We have no plans to create a free, ad-supported version of Prime Video.
Our report from earlier in the day follows.
Prime Video is bundled with Amazon’s premium shipping service, which costs $99 a year or $10.99 a month in the US. It includes syndicated movies and TV shows, as well as original content produced by Amazon.
The move to offer a free tier could make a lot of sense, given that Amazon has multiple competitors battling to become the replacement of choice as more households ditch traditional cable services. As of this July, Amazon is believed to have 85 million customers signed up for its Prime service in the US; numbers from June indicate that Netflix has about 50 million subscribers there, while cable companies count about 48.6 million subscribers nationwide in total.

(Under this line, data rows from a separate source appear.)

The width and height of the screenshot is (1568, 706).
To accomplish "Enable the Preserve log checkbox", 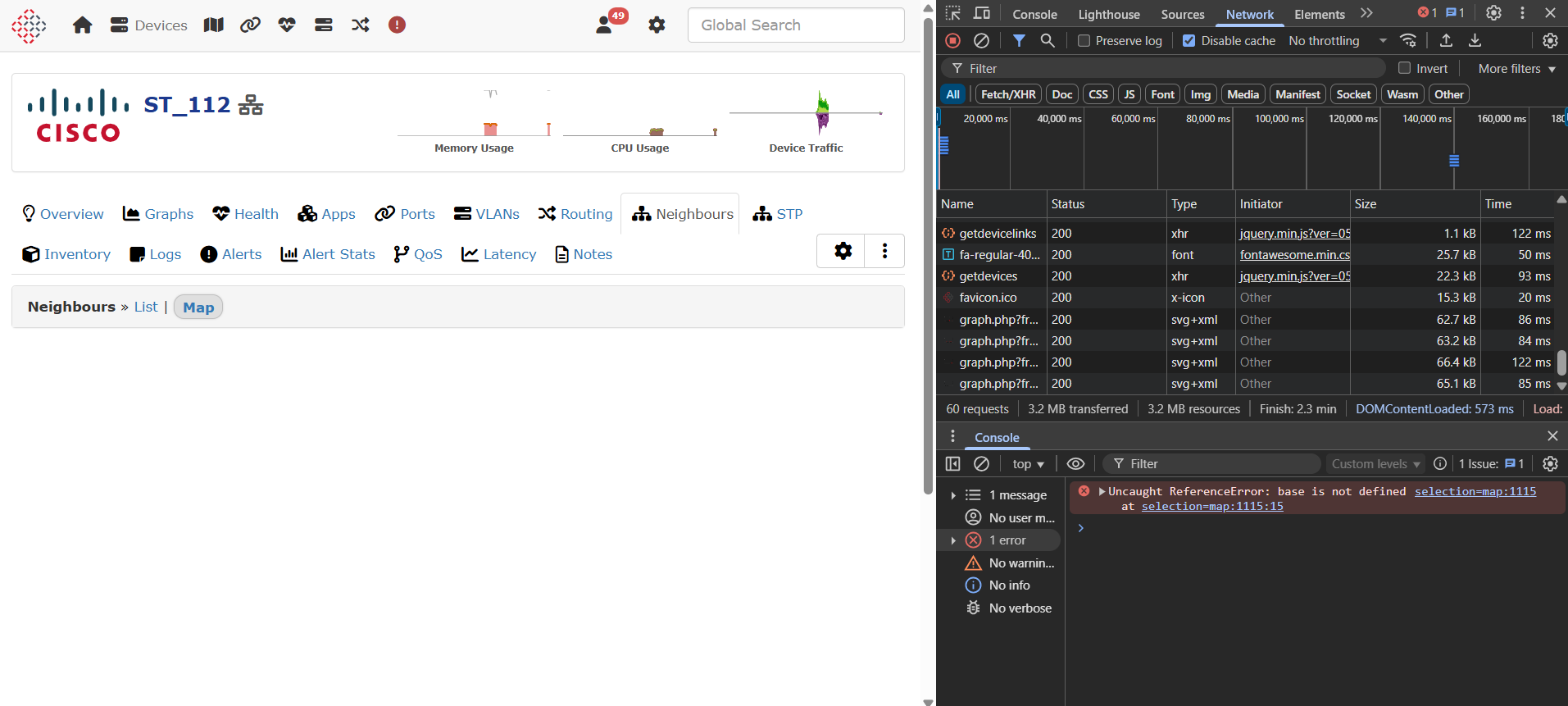I will pyautogui.click(x=1084, y=41).
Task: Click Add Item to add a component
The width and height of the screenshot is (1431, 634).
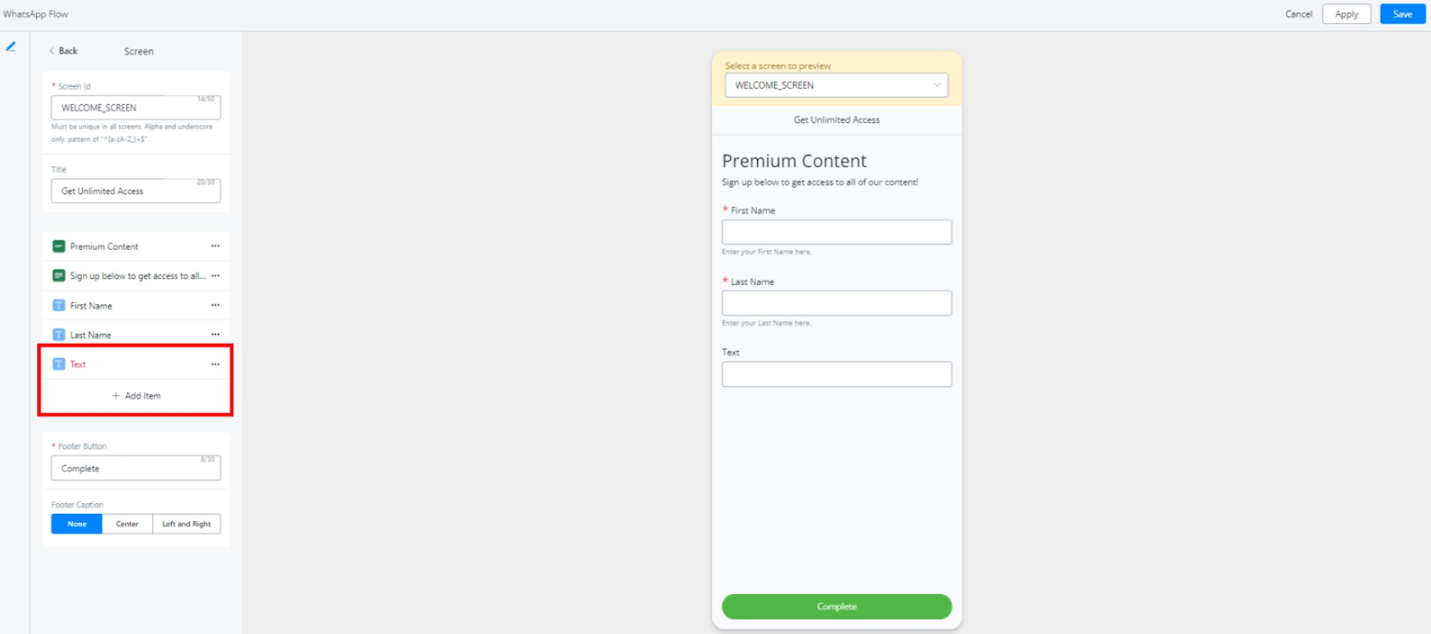Action: tap(136, 396)
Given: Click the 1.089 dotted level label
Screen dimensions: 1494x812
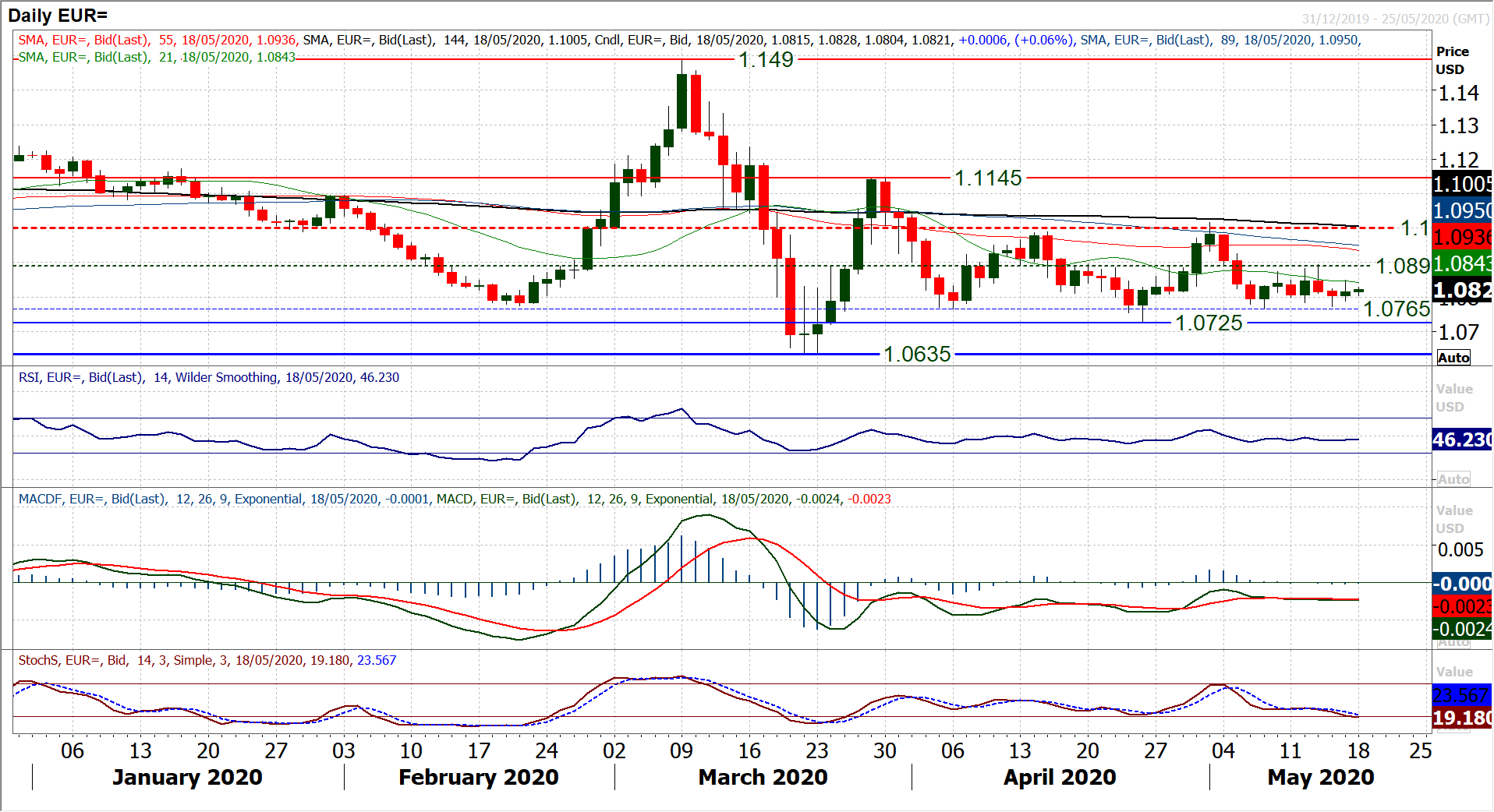Looking at the screenshot, I should coord(1402,266).
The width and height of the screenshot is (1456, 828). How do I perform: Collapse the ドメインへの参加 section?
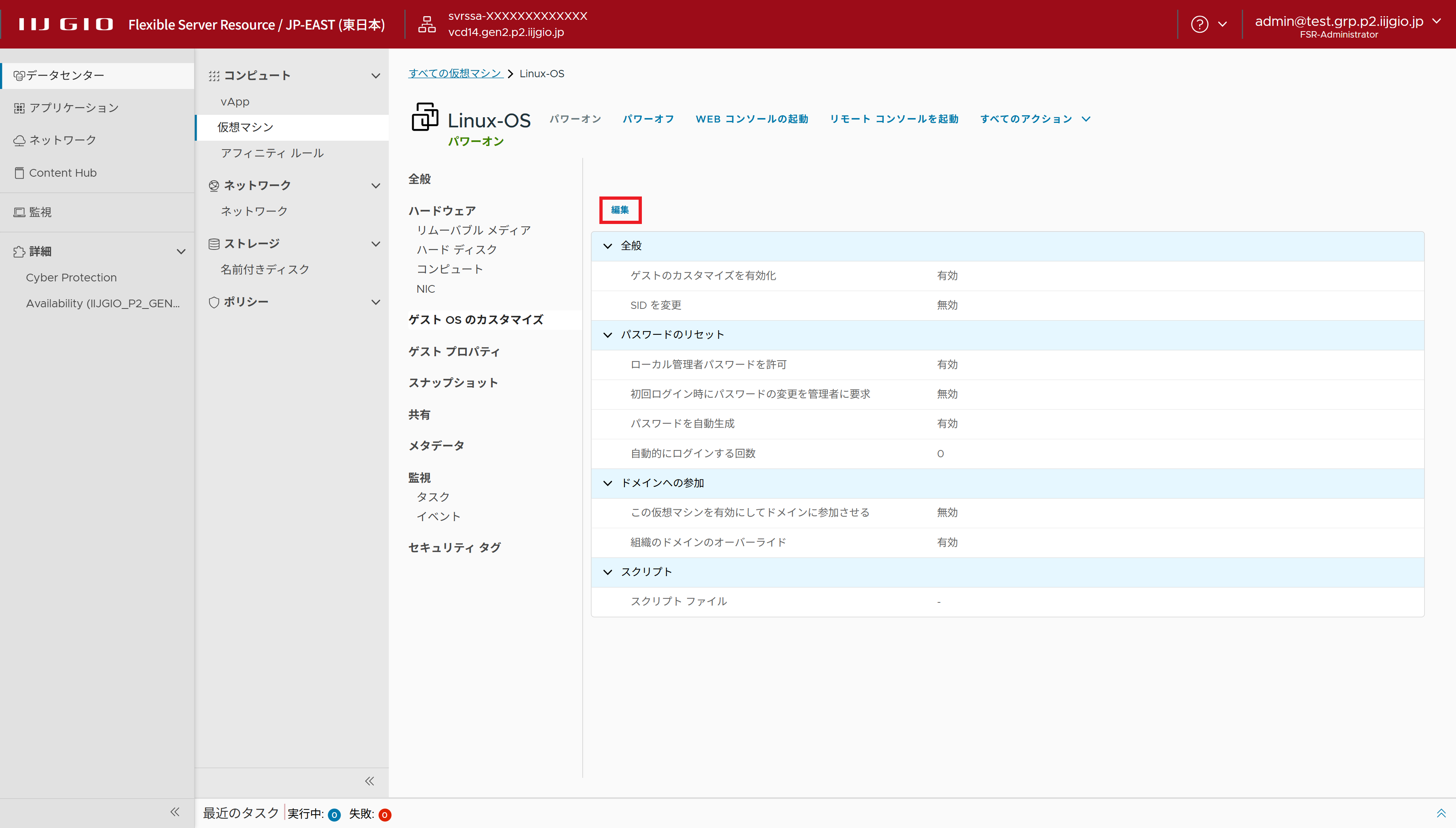click(x=607, y=484)
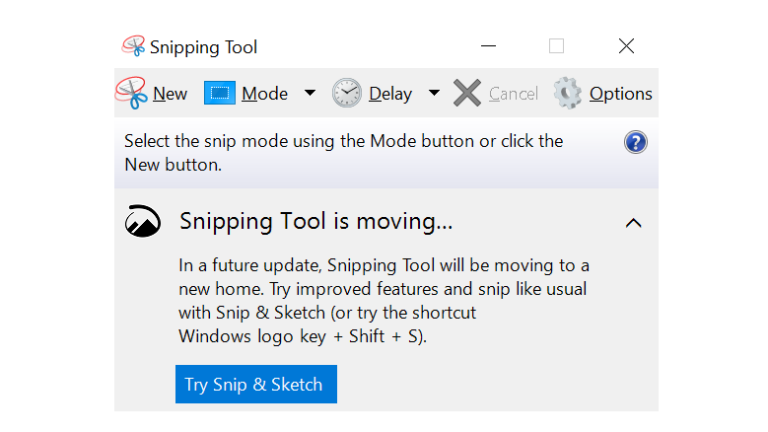Click the gray X Cancel icon

click(467, 93)
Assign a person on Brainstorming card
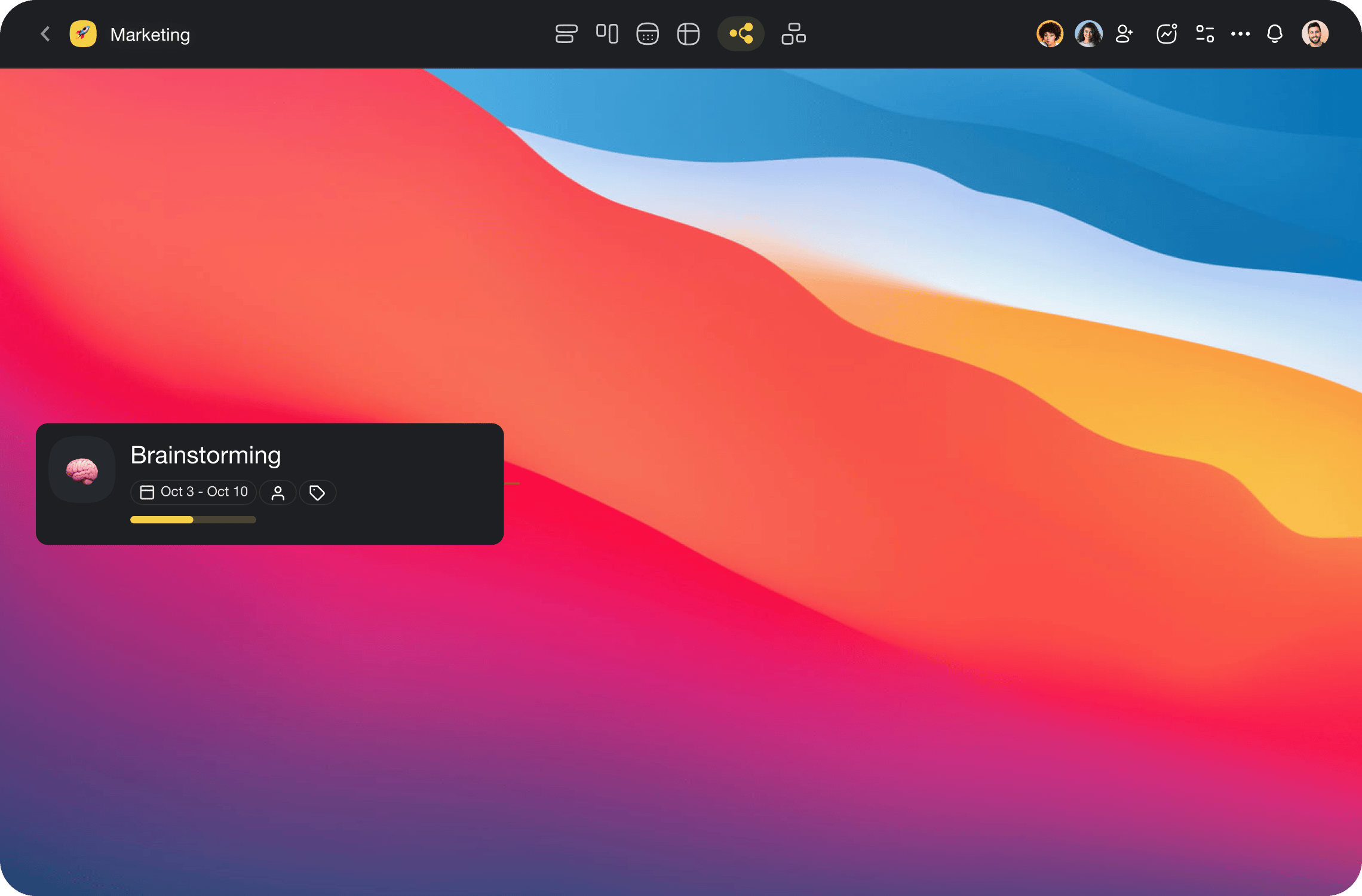The image size is (1362, 896). 278,493
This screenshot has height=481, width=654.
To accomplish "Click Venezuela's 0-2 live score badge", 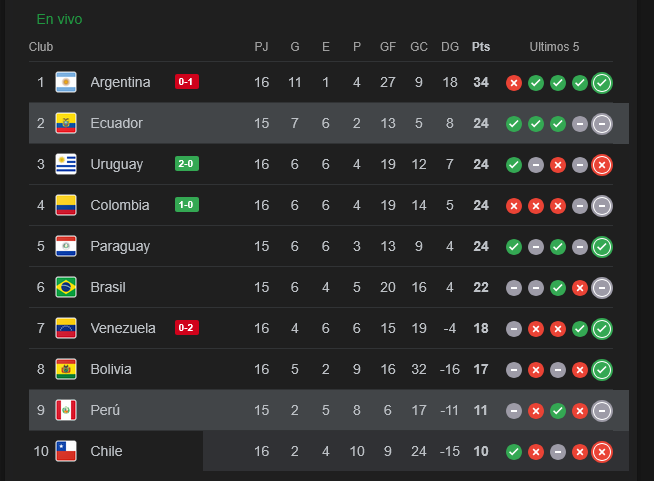I will point(187,328).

Netflix intends to grow its spend on production to a whopping $8 billion next year, in a bid to stock 50 percent of its catalog with original content. And in February, Google announced YouTube TV, a service to rival cable with plans starting at $35 a month and numerous channels on offer. In May, Hulu began offering 50 live channels for $40 a month. Even Facebook has been getting in on the game with its Watch service that delivers episodic content.
Meanwhile, Amazon has already begun experimenting in a limited capacity with ads (you can spot them in NFL games) and brand integrations on Prime Video. And as a business that’s growing to serve more international (and cost-conscious) markets like India, it makes sense to explore ways to serve up streaming media without a subscription fee.
The company is believed to have plans to share ad revenue as well as viewership data with partnered content creators. That could give it an edge over some rivals once the service is launched. At the same time, cable is far from dead, as a recent report shows that 18-34 year-olds in the US still watch 10 times more traditional TV on average than Netflix. This war is far from over.